How do you doctor up bland chicken noodle soup? ›

Add Some Herbs

Mix the sauteed herbs into the broth to add flavor to a boring canned soup. You can also toss a sprig of rosemary or fresh sage into the pot while you heat up the soup. Whether you add the herbs together or separately, you can really change and personalize the flavor of your soup.

How long does dry pasta take to cook? ›

Most dried ribbons of pasta such as linguine, spaghetti and tagliatelle take between 8-10 mins. Shorter, thicker pasta shapes like bows or penne take 10-12mins and fresh pasta such as ravioli and tortellini will be done between 3-5mins.

How long do spaghetti noodles take? ›

How long do you cook spaghetti for? Generally, most spaghetti cooks in 8 to 10 minutes but it's best to follow the packet directions. How do you cook spaghetti so it doesn't stick together? When adding the spaghetti to the saucepan, wrap hands around the middle of the spaghetti.

Does pasta cook faster on high? ›

The pasta will not cook faster in vigorously boiling water because the temperature of boiling water is the same, whether it boils fast or slow.

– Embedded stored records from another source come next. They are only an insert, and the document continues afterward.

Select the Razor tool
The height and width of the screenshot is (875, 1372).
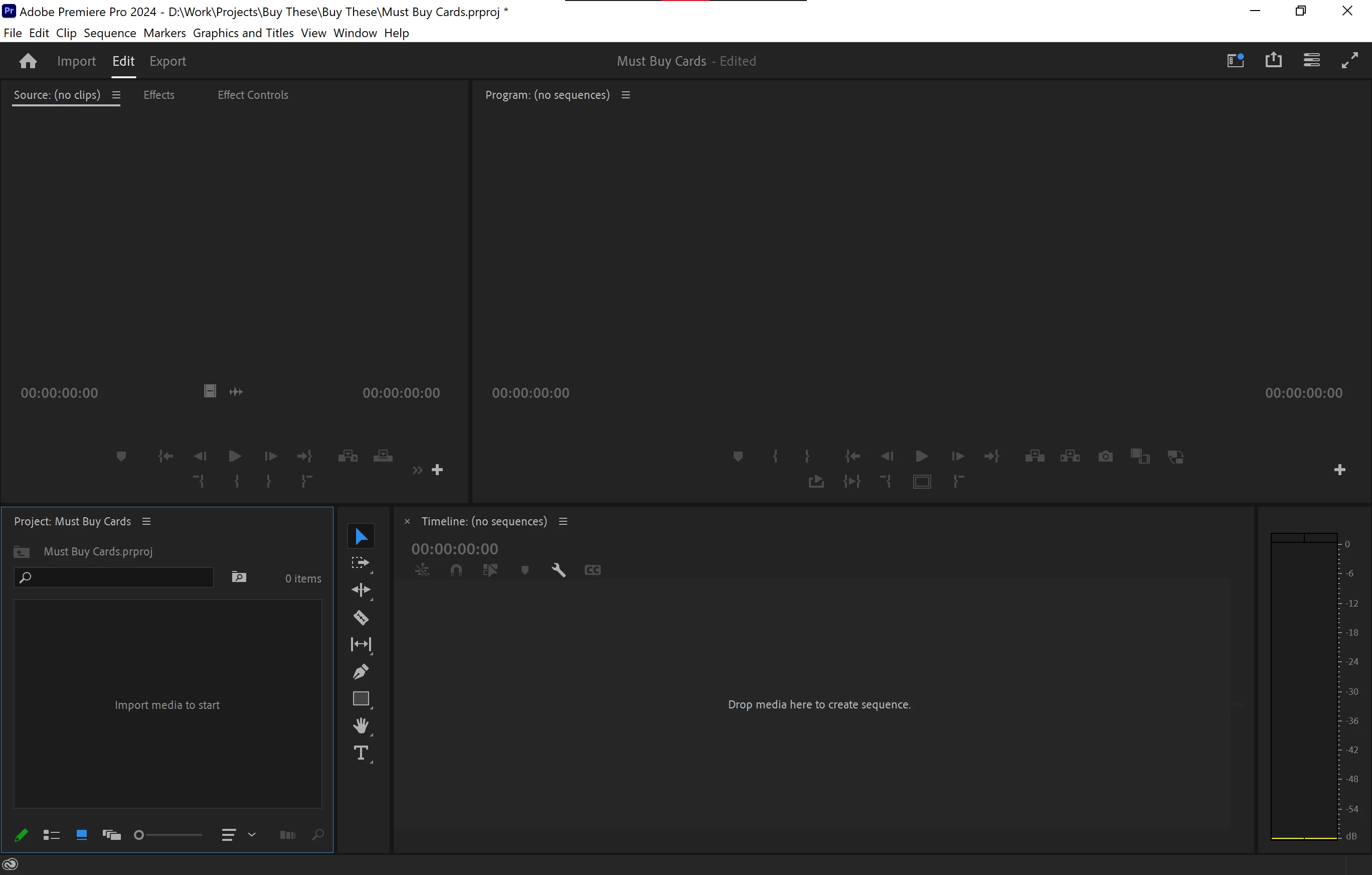[x=361, y=617]
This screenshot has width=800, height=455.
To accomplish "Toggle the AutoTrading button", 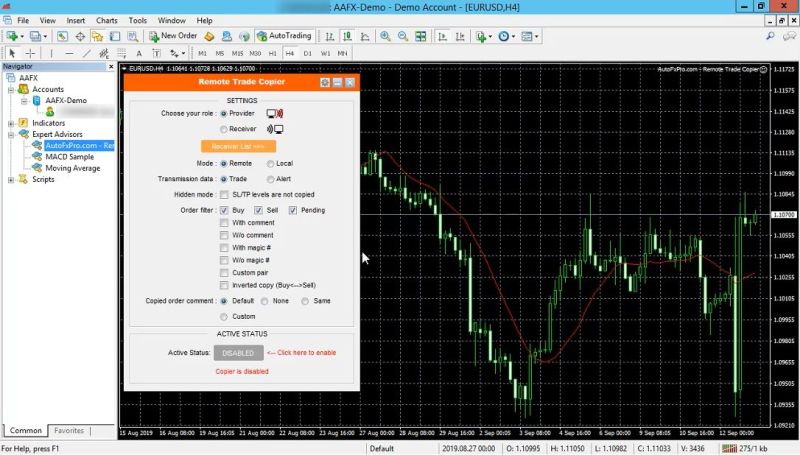I will pos(284,36).
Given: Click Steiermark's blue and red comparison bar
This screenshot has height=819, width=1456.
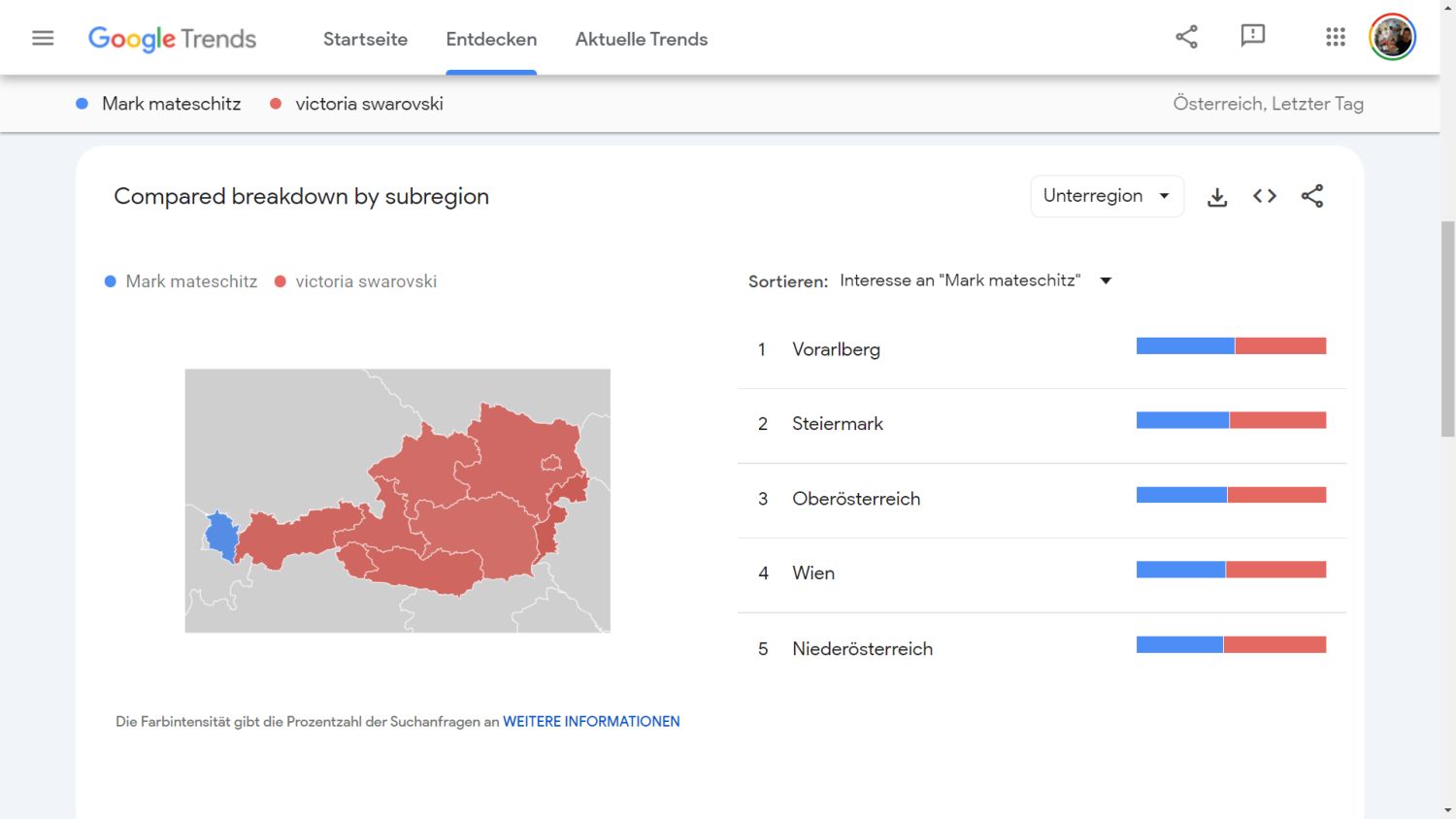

The time taken to cook pasta depends on the temperature maintained at cooking andnot the rate of boiling the water.

How long to simmer noodles in sauce? ›

Break your spaghetti noodles in half if you need to so they all get submerged in the sauce. Bring it to a boil, then cover and reduce heat to low or medium-low for 15 minutes, stirring once to make sure it doesn't stick. After 15 minutes, check that your noodles are done, and serve immediately.